Mats Wahls Kommissar Fors ist zwar schon in "Der Unsichtbare"
in Erscheinung getreten, doch ein richtiger Kriminalroman war das noch
nicht. Dass Wahl wie Mankell, Nesser & Co. aus Schweden kommt, ist
ja schon fast ein Qualitätszeichen...
Die Mordumstände in "Kaltes Schweigen" sind schnell erzählt:
Der Hund eines Orientierungsläufers, der seine tägliche Trainingsrunde
absolviert, entdeckt am Abend eine jugendliche Leiche im verschneiten
Wald. Kriminalkommissar Fors und sein Team sollen den Mord aufklären.
Dass der Tote mit heruntergezogener Hose im Schnee liegt und erschossen
wurde, aber jede Spur von einem Täter (ebenso wie die Todeskugel)
fehlt, macht die Fahndung nicht ganz einfach. Und wie immer in Kriminalromanen,
so wird infolge fehlender Tathinweise im Umfeld des Toten ermittelt.
Der Tote, Ahmed Sirr (von allen nur "Sirr" genannt), das stellt
sich bald heraus, scheint von vielen gehasst worden zu sein. Er kontrollierte
den Drogenhandel an seiner Schule, und wer ihm in die Quere kam, wurde
brutalst rangenommen. Doch der Mord an Sirr weist nicht nur auf eine
mögliche Rachetat im Bereich des Drogenmilieus hin, sondern könnte
auch durch Ausländerfeindlichkeit motiviert sein - denn Sirr ist
Ausländer... Seltsam ist auch, dass Sirrs Freund Jamal jede Auskunft
verweigert und andeutet, er sei ein toter Mann, wenn er rede.
Der Plot des Krimis wirkt nicht unbedingt Aufsehen
erregend, die komplizierten Pfade und Denkwege von Mankells Mördern
werden da nicht beschritten. Mats Wahls Krimi besticht eher durch anderes:
nämlich die Zeichnung der Figuren.
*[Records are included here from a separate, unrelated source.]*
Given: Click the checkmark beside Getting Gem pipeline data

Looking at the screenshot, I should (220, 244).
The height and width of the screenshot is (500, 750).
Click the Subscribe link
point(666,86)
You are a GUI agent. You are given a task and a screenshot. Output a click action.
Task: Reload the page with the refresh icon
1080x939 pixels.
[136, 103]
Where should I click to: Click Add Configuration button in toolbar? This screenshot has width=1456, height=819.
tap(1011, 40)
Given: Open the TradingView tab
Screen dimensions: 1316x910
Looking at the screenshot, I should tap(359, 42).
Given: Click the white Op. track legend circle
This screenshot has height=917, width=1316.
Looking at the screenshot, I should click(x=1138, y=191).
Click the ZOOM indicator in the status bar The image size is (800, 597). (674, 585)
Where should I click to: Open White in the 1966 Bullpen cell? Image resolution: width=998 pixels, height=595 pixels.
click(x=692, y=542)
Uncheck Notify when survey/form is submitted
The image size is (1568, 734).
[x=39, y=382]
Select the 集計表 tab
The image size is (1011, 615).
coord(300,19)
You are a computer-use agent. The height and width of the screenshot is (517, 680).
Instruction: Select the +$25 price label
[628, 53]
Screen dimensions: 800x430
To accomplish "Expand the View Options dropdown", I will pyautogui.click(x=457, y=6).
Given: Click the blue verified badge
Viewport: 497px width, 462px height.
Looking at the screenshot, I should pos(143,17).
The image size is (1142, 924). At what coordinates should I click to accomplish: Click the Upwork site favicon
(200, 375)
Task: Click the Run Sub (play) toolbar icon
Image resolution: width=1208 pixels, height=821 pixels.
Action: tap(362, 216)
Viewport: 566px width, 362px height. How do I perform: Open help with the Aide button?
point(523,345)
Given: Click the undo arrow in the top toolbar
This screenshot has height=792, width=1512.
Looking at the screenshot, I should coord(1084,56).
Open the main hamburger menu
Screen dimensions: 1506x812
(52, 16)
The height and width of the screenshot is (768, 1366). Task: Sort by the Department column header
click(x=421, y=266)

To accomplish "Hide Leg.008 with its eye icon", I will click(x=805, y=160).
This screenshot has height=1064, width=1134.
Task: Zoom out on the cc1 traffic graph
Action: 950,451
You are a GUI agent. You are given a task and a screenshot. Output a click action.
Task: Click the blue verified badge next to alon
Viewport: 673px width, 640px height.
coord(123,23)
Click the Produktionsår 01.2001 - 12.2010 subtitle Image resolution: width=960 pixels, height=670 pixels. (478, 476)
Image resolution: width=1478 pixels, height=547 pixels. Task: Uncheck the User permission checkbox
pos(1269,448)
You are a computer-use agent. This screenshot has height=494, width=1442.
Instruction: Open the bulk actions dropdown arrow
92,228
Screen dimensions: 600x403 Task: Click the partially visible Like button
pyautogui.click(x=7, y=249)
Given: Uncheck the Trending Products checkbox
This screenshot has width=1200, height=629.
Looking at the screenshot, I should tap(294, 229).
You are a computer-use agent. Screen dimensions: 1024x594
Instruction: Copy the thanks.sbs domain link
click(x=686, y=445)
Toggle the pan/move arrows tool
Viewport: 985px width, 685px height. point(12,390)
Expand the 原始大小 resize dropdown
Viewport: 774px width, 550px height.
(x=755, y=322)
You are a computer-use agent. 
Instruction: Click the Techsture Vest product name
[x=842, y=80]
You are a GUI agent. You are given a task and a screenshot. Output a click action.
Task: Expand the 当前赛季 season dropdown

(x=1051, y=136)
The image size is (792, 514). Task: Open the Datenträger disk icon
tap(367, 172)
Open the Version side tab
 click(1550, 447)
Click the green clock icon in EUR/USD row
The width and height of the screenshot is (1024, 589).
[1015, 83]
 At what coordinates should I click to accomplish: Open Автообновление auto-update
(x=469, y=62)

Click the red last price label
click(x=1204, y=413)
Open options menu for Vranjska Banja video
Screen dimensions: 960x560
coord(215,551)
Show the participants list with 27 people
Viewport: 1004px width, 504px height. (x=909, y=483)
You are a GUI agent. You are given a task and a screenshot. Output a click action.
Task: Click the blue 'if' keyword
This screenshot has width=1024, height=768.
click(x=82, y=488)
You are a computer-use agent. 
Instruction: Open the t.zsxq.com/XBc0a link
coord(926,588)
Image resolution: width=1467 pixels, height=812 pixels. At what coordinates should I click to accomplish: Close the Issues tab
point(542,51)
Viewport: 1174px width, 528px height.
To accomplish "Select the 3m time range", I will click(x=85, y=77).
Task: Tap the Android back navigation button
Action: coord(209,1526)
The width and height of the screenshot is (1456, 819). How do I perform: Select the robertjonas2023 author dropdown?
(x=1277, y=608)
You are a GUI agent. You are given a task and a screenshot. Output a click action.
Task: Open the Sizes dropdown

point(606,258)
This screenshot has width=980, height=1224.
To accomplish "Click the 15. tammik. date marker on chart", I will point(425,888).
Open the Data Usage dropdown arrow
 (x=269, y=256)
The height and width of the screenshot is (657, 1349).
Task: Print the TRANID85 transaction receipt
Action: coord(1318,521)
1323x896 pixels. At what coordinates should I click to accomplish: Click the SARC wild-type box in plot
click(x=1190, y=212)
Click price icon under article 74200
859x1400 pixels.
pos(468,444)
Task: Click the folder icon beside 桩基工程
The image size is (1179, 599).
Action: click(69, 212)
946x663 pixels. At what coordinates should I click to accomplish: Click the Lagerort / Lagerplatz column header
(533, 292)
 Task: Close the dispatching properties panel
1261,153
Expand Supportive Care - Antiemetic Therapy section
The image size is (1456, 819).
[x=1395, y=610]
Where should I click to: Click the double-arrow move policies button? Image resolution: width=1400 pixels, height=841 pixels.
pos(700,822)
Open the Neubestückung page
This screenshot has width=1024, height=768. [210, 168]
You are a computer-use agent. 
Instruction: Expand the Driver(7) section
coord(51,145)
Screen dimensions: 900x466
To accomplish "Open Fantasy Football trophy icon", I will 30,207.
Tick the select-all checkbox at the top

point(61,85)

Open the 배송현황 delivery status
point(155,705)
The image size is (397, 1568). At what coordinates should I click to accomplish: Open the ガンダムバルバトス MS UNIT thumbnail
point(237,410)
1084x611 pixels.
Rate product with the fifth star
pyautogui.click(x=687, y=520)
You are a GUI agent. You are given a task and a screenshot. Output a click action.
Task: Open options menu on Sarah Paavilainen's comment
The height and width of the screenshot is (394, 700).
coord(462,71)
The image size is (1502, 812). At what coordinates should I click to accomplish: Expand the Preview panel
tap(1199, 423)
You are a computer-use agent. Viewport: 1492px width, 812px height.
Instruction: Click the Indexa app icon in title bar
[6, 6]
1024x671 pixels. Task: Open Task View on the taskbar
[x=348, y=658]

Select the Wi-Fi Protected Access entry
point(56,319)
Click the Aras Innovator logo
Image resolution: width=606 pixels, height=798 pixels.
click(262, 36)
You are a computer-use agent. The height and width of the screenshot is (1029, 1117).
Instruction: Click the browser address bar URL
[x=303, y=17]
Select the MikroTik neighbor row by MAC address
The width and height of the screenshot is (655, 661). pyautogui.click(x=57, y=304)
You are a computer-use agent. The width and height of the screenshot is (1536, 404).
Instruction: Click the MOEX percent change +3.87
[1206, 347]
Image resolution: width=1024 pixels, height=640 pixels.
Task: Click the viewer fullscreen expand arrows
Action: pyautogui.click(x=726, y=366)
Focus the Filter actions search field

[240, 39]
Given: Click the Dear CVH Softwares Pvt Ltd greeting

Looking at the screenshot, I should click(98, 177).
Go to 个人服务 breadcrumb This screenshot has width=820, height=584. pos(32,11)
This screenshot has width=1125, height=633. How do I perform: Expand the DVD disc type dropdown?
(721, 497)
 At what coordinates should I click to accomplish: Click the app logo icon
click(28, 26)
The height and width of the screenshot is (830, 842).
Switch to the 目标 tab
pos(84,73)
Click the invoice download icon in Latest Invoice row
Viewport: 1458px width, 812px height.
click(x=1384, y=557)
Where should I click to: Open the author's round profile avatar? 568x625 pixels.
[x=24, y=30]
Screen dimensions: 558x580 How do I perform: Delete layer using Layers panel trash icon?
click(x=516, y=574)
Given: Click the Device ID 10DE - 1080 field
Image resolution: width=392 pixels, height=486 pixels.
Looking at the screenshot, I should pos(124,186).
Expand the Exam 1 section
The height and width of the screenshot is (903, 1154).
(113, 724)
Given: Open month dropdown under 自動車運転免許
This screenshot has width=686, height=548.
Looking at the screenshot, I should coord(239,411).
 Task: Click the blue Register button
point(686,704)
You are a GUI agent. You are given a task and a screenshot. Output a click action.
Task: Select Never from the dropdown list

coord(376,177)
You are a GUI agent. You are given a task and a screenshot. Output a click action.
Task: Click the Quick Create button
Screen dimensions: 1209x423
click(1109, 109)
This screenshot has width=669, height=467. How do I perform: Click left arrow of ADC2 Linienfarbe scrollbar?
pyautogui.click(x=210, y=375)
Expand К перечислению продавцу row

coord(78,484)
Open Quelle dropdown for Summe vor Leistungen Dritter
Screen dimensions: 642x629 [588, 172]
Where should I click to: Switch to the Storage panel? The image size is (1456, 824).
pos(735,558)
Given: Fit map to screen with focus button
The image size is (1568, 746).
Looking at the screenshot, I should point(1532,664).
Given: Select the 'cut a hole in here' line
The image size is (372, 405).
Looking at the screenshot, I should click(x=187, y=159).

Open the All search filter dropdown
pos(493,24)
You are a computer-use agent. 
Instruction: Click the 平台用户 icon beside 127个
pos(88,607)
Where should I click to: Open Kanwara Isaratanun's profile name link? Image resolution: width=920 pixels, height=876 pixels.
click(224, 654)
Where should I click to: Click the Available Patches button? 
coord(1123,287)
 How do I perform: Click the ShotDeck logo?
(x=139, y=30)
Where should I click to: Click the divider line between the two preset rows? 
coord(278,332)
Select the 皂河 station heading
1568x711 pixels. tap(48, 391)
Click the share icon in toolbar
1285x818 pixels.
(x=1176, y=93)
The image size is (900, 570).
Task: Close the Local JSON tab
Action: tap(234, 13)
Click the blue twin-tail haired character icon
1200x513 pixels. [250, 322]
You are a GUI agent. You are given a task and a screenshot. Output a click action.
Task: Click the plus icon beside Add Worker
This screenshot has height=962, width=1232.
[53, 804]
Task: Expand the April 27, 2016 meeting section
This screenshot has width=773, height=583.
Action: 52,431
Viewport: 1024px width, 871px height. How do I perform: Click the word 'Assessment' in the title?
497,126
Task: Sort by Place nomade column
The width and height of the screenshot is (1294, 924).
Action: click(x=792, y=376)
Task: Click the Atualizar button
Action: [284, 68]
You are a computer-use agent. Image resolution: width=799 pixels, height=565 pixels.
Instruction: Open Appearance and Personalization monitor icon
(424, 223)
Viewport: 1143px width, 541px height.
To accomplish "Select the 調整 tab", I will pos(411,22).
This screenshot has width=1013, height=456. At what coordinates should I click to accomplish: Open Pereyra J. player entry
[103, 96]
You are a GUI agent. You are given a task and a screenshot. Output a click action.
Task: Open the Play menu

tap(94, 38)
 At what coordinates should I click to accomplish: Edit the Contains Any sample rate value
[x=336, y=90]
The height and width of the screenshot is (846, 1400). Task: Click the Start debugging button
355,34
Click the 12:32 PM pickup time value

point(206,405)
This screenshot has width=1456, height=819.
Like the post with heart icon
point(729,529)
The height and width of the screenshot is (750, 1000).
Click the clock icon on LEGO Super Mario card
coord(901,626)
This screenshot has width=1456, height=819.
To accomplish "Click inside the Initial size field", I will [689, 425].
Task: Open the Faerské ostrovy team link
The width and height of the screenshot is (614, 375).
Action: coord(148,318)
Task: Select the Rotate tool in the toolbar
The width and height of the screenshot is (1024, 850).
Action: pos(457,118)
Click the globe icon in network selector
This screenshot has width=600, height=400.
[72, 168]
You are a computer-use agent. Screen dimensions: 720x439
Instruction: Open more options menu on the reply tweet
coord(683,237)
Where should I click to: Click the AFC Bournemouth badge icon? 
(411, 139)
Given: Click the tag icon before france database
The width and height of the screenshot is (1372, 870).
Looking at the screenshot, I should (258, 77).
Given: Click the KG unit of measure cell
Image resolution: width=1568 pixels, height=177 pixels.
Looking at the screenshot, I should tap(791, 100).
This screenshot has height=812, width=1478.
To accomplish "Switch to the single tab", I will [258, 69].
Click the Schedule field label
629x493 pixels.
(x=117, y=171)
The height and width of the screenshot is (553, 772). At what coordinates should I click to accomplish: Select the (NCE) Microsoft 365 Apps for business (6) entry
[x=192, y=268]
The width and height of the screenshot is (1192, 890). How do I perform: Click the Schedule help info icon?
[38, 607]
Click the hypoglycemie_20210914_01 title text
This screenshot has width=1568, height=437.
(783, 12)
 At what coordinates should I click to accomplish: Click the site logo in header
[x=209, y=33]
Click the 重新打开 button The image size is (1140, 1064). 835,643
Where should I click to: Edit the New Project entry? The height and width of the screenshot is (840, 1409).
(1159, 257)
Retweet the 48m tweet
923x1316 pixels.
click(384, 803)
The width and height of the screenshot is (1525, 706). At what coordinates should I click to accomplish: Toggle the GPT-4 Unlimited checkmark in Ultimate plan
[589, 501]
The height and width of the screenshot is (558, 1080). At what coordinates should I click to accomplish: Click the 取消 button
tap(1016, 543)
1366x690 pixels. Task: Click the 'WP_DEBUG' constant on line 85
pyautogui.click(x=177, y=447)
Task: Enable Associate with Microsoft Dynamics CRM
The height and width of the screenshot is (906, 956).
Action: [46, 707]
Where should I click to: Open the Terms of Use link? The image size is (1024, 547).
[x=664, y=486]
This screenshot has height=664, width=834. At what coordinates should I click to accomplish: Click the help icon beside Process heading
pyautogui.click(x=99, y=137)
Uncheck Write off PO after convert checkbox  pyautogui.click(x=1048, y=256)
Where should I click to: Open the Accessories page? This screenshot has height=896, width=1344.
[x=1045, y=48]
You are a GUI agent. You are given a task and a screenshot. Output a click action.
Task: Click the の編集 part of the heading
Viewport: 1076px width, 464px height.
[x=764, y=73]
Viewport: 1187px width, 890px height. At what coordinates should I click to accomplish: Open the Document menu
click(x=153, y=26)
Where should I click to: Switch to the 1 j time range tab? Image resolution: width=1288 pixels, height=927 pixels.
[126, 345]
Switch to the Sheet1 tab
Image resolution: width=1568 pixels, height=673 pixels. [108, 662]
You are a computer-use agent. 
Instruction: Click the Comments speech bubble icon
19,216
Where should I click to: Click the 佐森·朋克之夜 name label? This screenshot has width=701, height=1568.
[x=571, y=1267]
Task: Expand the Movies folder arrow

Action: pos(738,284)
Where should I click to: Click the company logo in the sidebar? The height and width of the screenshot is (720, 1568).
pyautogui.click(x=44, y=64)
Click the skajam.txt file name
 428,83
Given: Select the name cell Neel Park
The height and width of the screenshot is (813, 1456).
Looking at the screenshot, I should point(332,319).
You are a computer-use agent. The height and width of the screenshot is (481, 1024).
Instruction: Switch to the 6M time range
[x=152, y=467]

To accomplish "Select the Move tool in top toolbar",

Man kommt nicht umhin, Ermittler
Fors sympathisch zu finden - der Kommissar, ein sensibler und aufmerksamer
Beobachter, hat zwar den Mordfall fest in der Hand, sein Privatleben
aber nur bedingt. Und die Zweifel an seinem Beruf (das kennt man ja
schon von Mankells Wallander) machen ihn zu einem von uns... Doch auch
das restliche Ermittlungsteam ist bestens konzipiert: Vom "Ekelpaket"
Hjelm bis hin zur begabt-naiven Polizistenanwärterin Gunilla Strömholm
sind in "Kaltes Schweigen" alle Register der Figurenzeichnung
gezogen worden.
Überhaupt ist das ganze Buch so sympathisch, weil man merkt, dass
Mats Wahl das Herz auf dem rechten Fleck hat: Er mag seine Figuren -
vom Freund des Täters über die Pastorin mit ihrer allein erziehenden
Tochter (deren Freund übrigens in "Der Unsichtbare" ermordet
wurde) bis hin zum Polizeichef.
Resümieren wir: Mats Wahl ist mit "Kaltes Schweigen"
zwar keine neue Form des Kriminalromans gelungen (dazu lehnt er sich
mit seinem Mordfall zu sehr an die Krimis anderer Autoren an), jedoch
ein spannender Krimi, der durch seine Figuren lebt und atmet. "Kaltes
Schweigen" ist insofern ein Jugendbuch (ab ca. 14 Jahre), als es
im Jugendmilieu spielt, kann aber ansonsten als vollwertiger Krimi,
den auch Erwachsene mögen werden, gelten.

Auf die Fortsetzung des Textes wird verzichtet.